The successful candidate will follow a structured training program that is focused on Standard Operating Procedures, Good Manufacturing Practices, learning and understanding the pharmaceutical manufacturing environment, and developing into an effective leader who demonstrates key leadership competencies with a focus on Septodont’s vision, mission, and values. 

Supports coordinating shift changeover by ensuring:  

   - Machinery and human resources are           optimal and report any deficiencies in a       timely fashion. 
   - Availability of components and supplies. 
   - The Production Areas are clean and             organized. 

- Maintains a visible presence on the production floor and assists in resolving issues related to production/output.  
- Assists with Monitors job duties to ensure that all pertinent SOPs are followed and all activities are documented properly. 
- Works with the Production Supervisor II to issue, investigate and rectify Quality Assurance deviations, including: 

   - Revising departmental SOPs and other         GMP documents. 
   - Fixing documentation errors and                 coaching related operators on                     documentation practices. 

- Maintains a high degree of co-operation with other departments and participates in cross-departmental activities. 
- Acts as a resource to educate and train direct reports on the Safety Program.
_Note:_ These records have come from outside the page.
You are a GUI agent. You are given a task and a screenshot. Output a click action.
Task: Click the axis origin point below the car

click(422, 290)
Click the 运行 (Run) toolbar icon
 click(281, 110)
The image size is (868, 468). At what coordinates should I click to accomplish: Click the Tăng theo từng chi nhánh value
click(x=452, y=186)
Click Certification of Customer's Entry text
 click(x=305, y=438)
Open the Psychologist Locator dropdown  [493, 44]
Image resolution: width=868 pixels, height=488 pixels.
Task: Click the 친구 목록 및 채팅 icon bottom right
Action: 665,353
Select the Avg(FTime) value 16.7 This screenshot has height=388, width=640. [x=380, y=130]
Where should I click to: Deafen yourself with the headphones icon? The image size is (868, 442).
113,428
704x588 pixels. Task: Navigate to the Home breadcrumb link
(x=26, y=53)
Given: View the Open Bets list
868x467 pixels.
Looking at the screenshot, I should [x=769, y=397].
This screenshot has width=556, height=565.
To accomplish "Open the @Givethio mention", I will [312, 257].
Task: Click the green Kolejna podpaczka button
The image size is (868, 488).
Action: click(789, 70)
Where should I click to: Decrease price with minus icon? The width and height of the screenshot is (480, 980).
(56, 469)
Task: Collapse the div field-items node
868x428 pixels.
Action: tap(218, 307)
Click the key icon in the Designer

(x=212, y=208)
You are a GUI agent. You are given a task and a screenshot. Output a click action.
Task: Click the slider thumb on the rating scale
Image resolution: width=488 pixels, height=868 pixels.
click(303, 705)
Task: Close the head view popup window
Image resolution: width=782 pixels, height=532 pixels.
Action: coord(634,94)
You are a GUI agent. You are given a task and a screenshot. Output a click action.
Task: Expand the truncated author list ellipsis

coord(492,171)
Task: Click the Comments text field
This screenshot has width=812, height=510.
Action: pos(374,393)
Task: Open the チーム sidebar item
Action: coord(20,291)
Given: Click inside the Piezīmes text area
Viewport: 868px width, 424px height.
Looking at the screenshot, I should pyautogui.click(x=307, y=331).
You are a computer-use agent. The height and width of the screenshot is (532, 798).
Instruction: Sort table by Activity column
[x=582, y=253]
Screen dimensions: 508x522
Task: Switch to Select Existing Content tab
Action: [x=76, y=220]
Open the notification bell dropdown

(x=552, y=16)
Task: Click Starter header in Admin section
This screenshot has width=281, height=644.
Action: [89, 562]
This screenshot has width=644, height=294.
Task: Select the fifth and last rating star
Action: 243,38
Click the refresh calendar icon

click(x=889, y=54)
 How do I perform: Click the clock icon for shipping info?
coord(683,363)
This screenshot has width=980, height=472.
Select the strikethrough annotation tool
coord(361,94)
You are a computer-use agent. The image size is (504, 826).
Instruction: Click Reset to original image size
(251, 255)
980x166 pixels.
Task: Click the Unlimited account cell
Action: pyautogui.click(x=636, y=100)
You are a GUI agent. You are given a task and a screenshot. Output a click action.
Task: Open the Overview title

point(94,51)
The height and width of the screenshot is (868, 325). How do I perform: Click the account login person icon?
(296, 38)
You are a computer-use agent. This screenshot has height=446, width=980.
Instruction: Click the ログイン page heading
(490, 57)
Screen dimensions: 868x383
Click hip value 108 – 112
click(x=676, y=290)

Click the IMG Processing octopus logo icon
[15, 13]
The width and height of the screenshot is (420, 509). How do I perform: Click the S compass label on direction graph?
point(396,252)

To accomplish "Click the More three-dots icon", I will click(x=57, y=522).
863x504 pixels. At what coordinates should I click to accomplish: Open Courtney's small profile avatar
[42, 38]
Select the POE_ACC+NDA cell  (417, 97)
Holds employees accountable for following safety rules / regulations. 
- In conjunction with Production Managers and the Human Resources Department, support Employee Relations activities such as: assisting in the completion of employee performance reviews, monitoring performance improvement initiatives and guiding employee improvement action plans, supporting the administration of disciplinary action, and guiding conflict resolution by assisting in the investigation of employee complaints and recommending suitable resolutions.  
- Coordinates new employee training and other training requirements of production staff through reviewing identified training gaps and supporting cross training plans. 
Ensures GMP and regulatory requirements and confirms quality standards are met. 
- Completes Batch Record Reviews and daily shift reports for output, efficiency, downtime and other required matrices. 
- Models the Company Mission, Vision and Values Statements, policies, and current standard business practices. 
- Performs other related duties as required. 
 

Shifts: Weekend Nights: Friday 10pm - 6am; Saturday and Sunday 6pm - 6am; Monday 10pm - 6am; Night: Sunday to Thursday 10pm - 6am.

Education:

- University degree in a Science or Engineering related discipline. 

Experience:
- Demonstrated ability to work as part of a team, building positive relationships with team members. 
- Effective communication skills both verbal and written with the ability to delegate and to work within interdepartmental teams. 
- Excellent customer service and troubleshooting skills. 
- Ability to motivate and to influence. 
- Proven analytical and problem solving skills with the ability to make recommendations.   
- Demonstrated organizational skills with the ability to manage multiple priorities. 
- Must be able to attend all shifts. 

What we offer:

Excellent compensation/benefits package. 
Bonus and reward programs 
Discounted gym memberships 
Programs supporting work life balance 
Employee recognition program 
Professional and personal development programs
Social events and spirit days 
 
We are committed to diversity and inclusion, and thank all applicants in advance; however, we will be corresponding only with those selected for an interview. 
 

In accordance with the Ontario Human Rights Code and the Accessibility for Ontarians with Disabilities Act, we are committed to providing an inclusive and barrier free recruitment and selection process. 
 

Recruitment Fraud – please be aware of recruitment fraud. Novocol Pharmaceutical of Canada Inc. will never ask for banking information, money or any personal information up front. We will only respond to official applications submitted through our careers site.  In addition, we will only use official corporate e-mail addresses (septodont.com or novocolpharma.com)  to communicate with applicants. Should you be contacted without submitting an application, please delete the message and advise your e-mail provider. 
 

Internal Job Posting Grade 9. The due date for internal applicants to apply for this role is August 28, 2024.